天地人
連綿輪廻
柳
pp.2017
発行日 1983年11月10日
Published Date 1983/11/10
DOI https://doi.org/10.11477/mf.1402218536
- 有料閲覧
- 文献概要
若い人たちの,脆弱をキジャク,蠕動をダドウ,直戯をチョクサイと読む類の誤りは,誰しもが経験するところである.自分の医局員が学会発表でそれをやらかした時などは,足許におのが身丈に合った穴もがなという心地になる.若者ばかりではない.五十代も半ばの歴とした教授の講演の中に,しきりにバイケンという言葉が出てくるので,何かと思ったら剖検のことであった.この人は解剖という字をどう読むのであろう.大人は若者が誤りを冒すたびにそれを正してやらねばならないが,その作業は連綿一生続けてもこれで終りということがない.

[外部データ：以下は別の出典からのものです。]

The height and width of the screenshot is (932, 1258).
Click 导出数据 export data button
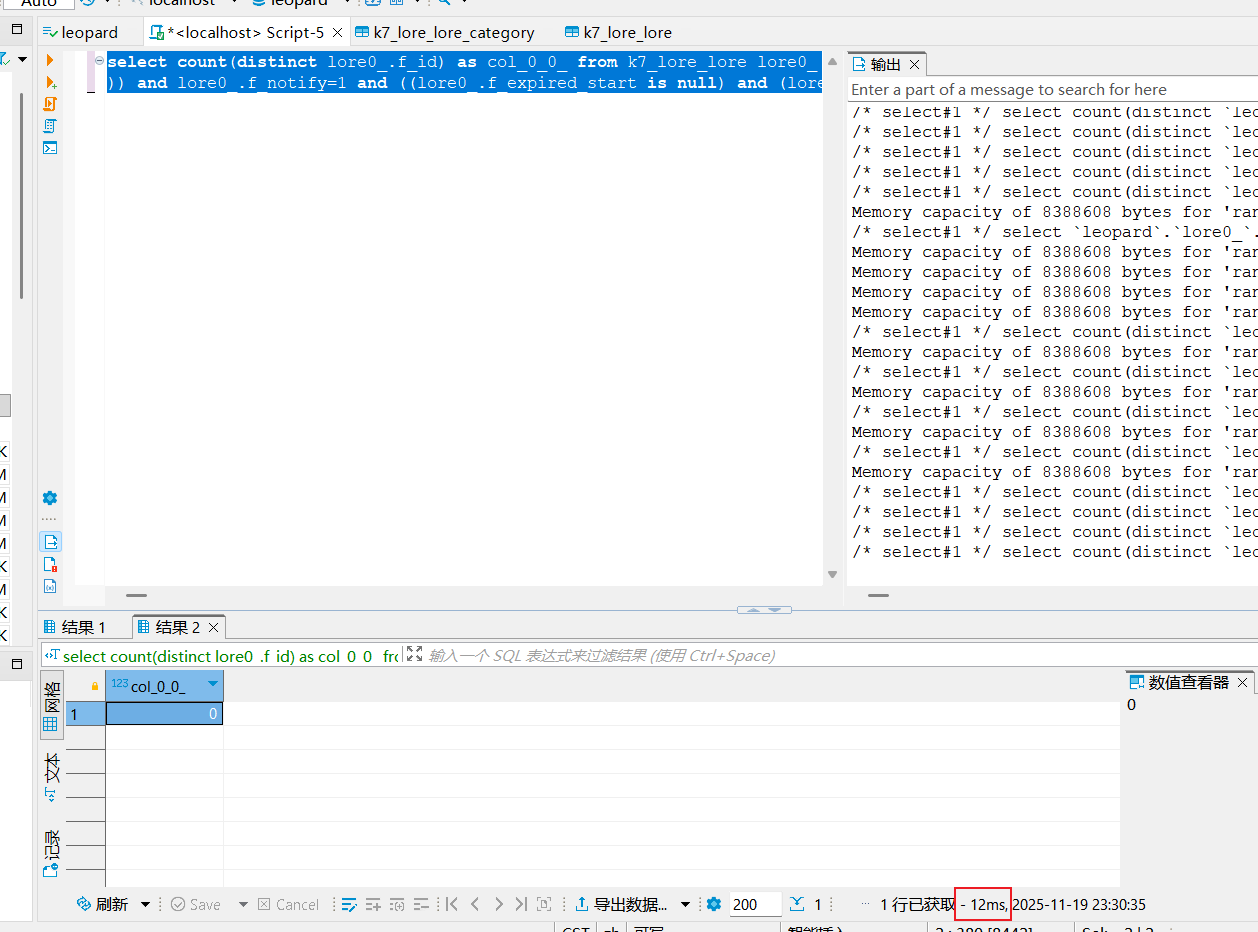[x=622, y=904]
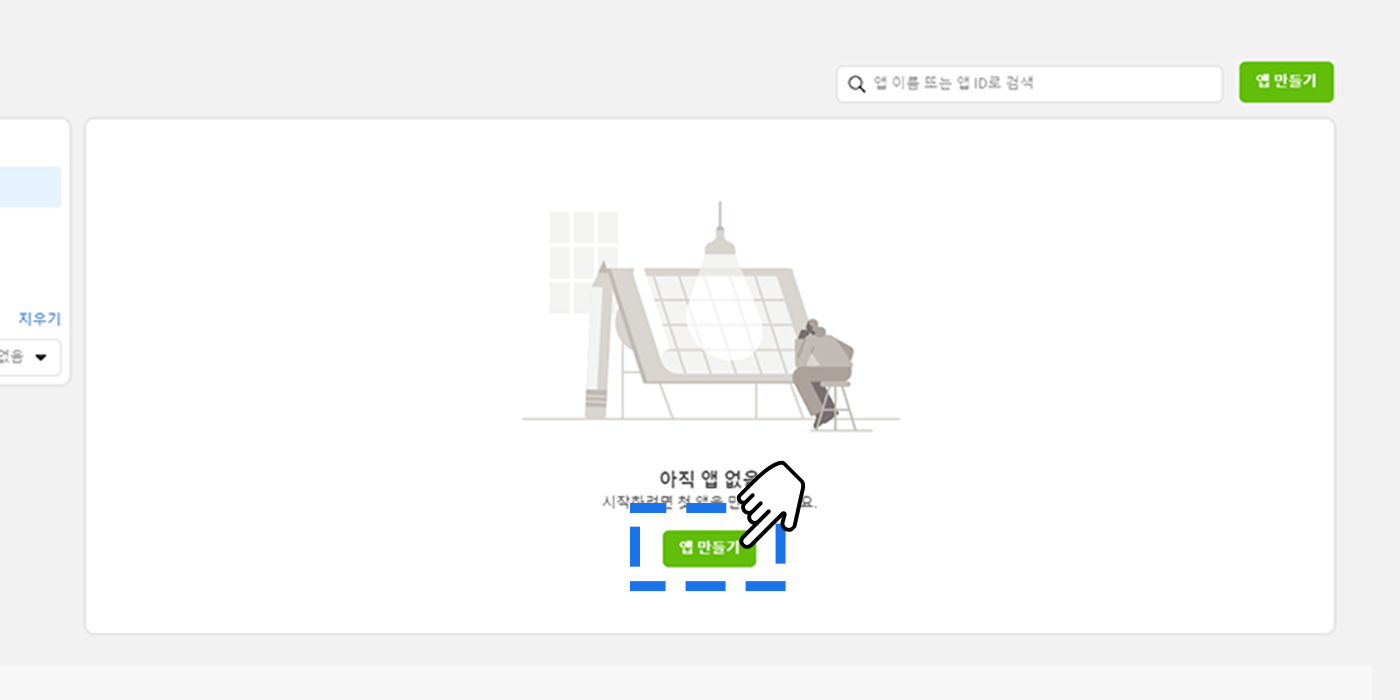Click the pointing hand cursor graphic
Screen dimensions: 1400x700
click(772, 503)
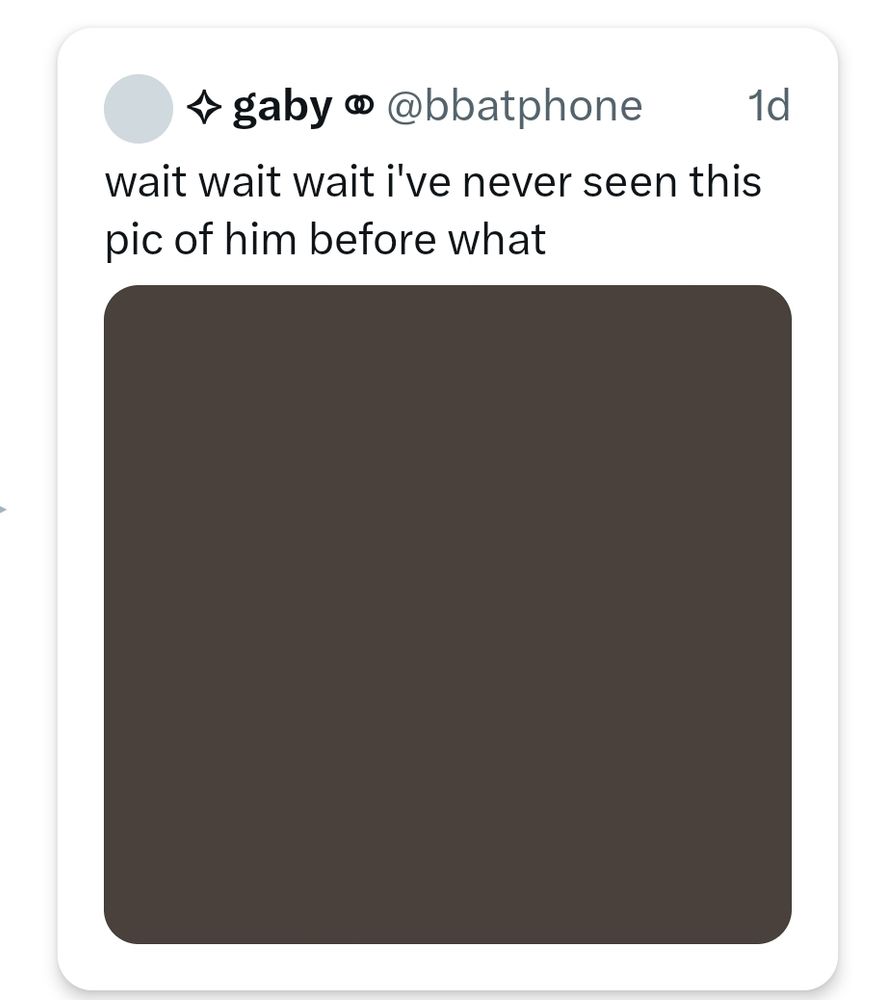Click the words 'pic of him before what'
Viewport: 885px width, 1000px height.
(x=325, y=240)
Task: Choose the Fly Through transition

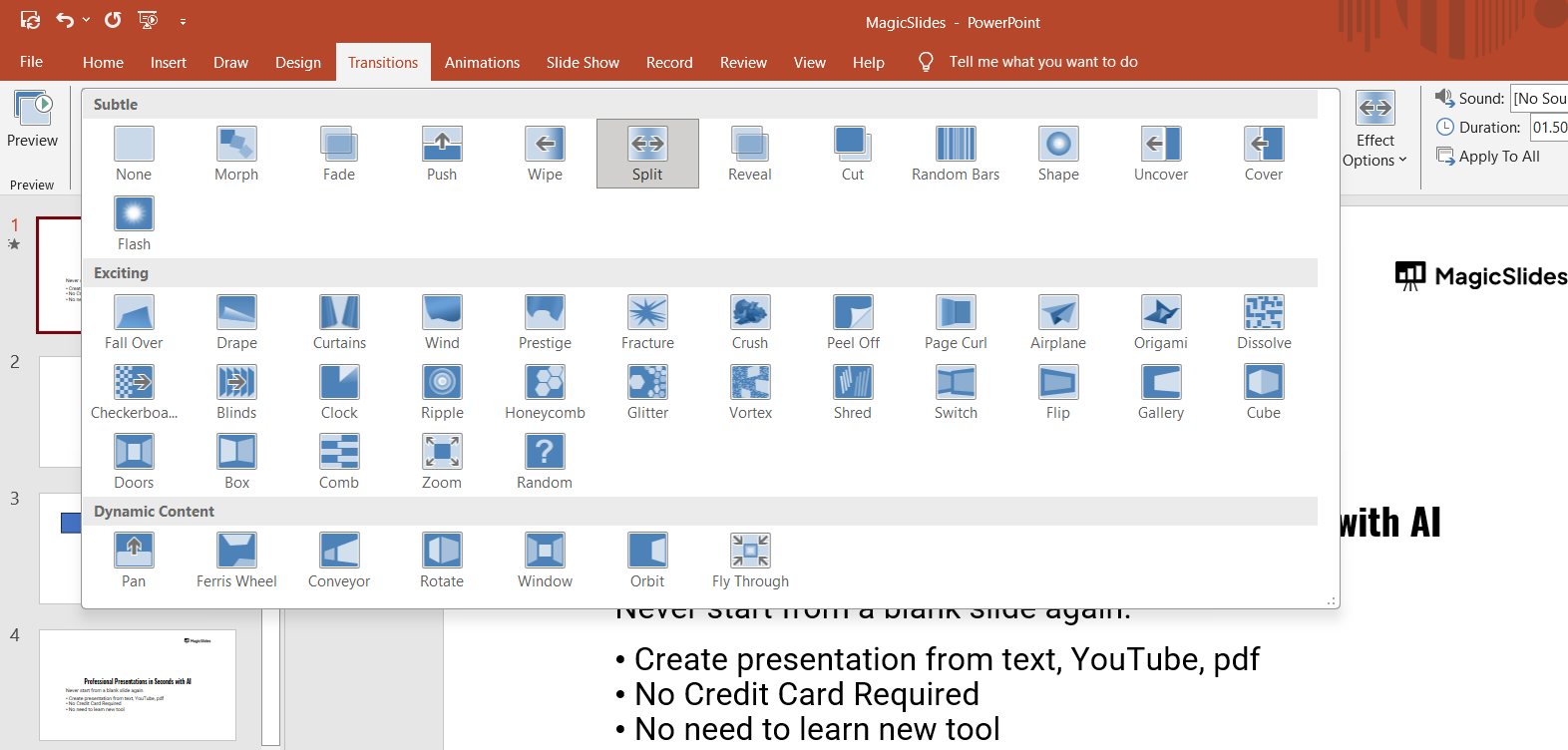Action: [x=750, y=561]
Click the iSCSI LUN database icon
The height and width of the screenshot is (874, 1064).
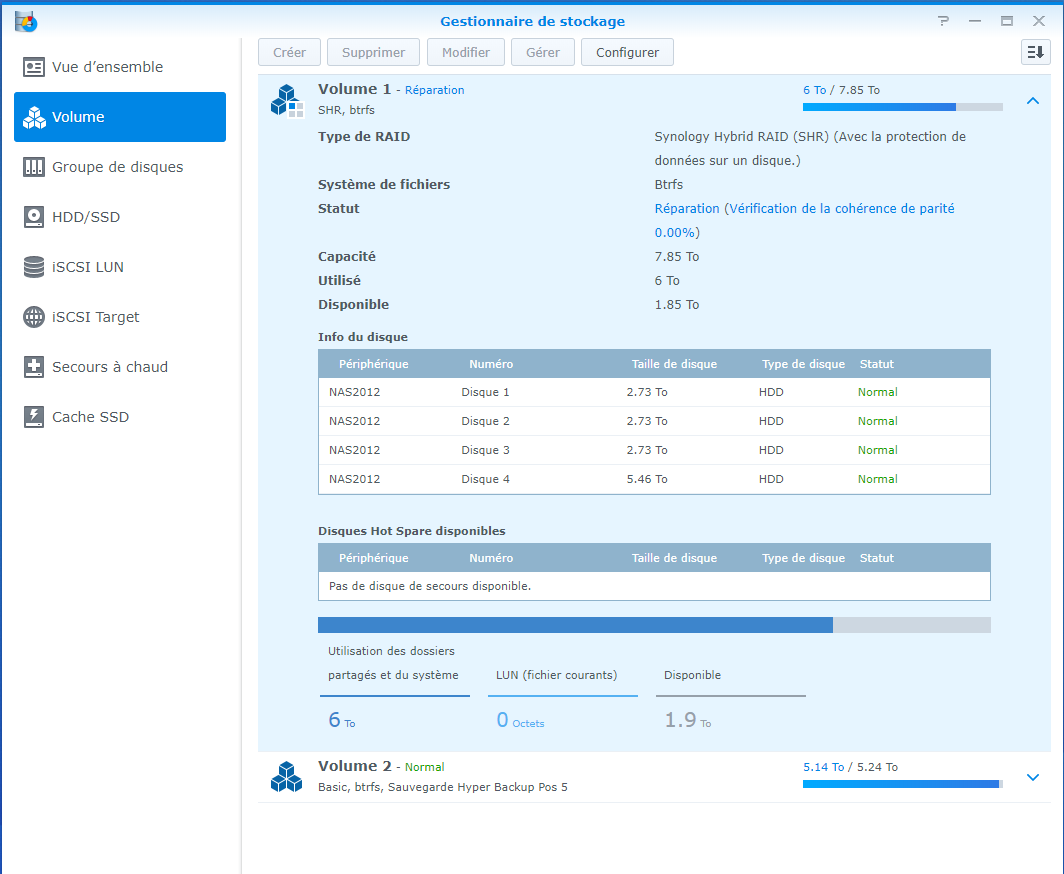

截の字.昔lithotomyを截石(術)と訳しセッセキと読ませた.今は砕石である.この言葉はギリシャ語のlithos(石)+tome(切ること)を語源とし,cutting forstone(結石をとるための切開術)の意味である.截にはサイという読みもなく,クダクという意味もない.漢字制限のために截石が使えなければ切石しかないが,誰もが切石などは棄てて顧みない.医学辞典の類にも,いつの頃からか砕石が正統な用語として幅を利かせている.砕石術ならば,lithotripsyやlithotrityという立派な言葉が昔からあるにもかかわらずである.